The board has several options, as proposed in the risk management policy.
“Firstly, buying back units, which means you’re basically back on a track similar to redeeming shares. So how much do you gain from TAF?
“Secondly, introducing dividend reinvestment. Great, but you don’t need TAF for that!
“Thirdly, reducing the transfer limit, which requires members to buy back a portion of their shares: I’m not sure if that would really work in practice.
“Fourthly, issuing shares, to farmers presumably. Does that mean raising the limit on dry shares? Doesn’t that mean we’re further down the sliding slope then?
“Fifthly, altering the constitution to allow more than 20% in the fund. Is that what a ‘preferred option’ – to be recommended at a ‘special meeting’ for shareholders – could also be about? That, again, is risky.”
Van Bekkum says he would solve Fonterra’s valuation problem without introducing dry shares.
“The restricted share value was a step in the right direction.”

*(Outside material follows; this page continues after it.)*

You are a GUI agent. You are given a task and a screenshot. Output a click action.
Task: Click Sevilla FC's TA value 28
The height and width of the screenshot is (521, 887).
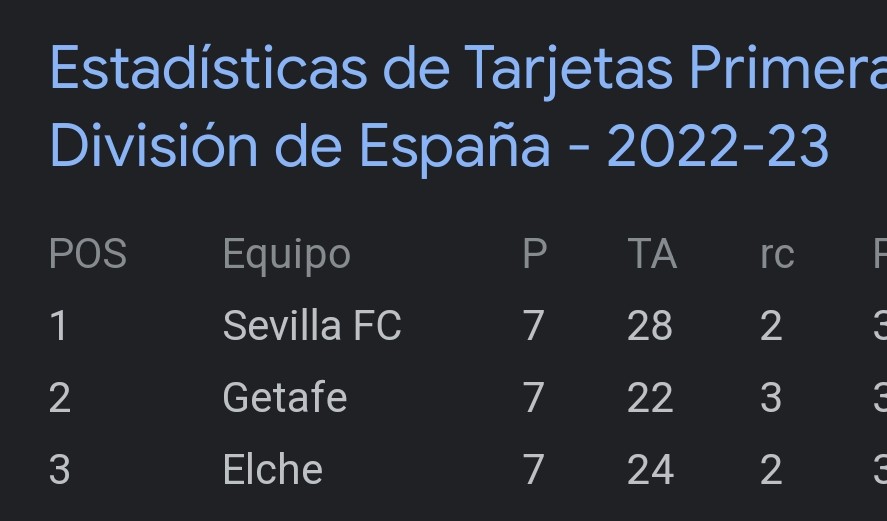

End-of-season transaction, a rolling three season-average production/share requirement, and three years to buy in/out all make sense, as does dividend reinvestment.
The fact that reducing share value to the restricted figure of $4.52/share from its $6.79 peak passed without uproar from farmers is a positive sign that shareholders, in general, are not overly focused on share value, he says.
“As the leadership has begun to see, the basis of any strong capital base is retained earnings. I think these are sufficient ingredients for a robust capital structure. I would be inclined to think you might not really need TAF.”
As for redemption risk, TAF effectively passes it to farmers.
“I think it’s not fair simply to pass that burden on to farmers’ shoulders. It’s not particularly cooperative. It’s amazing that farmers just accept that without discussion.”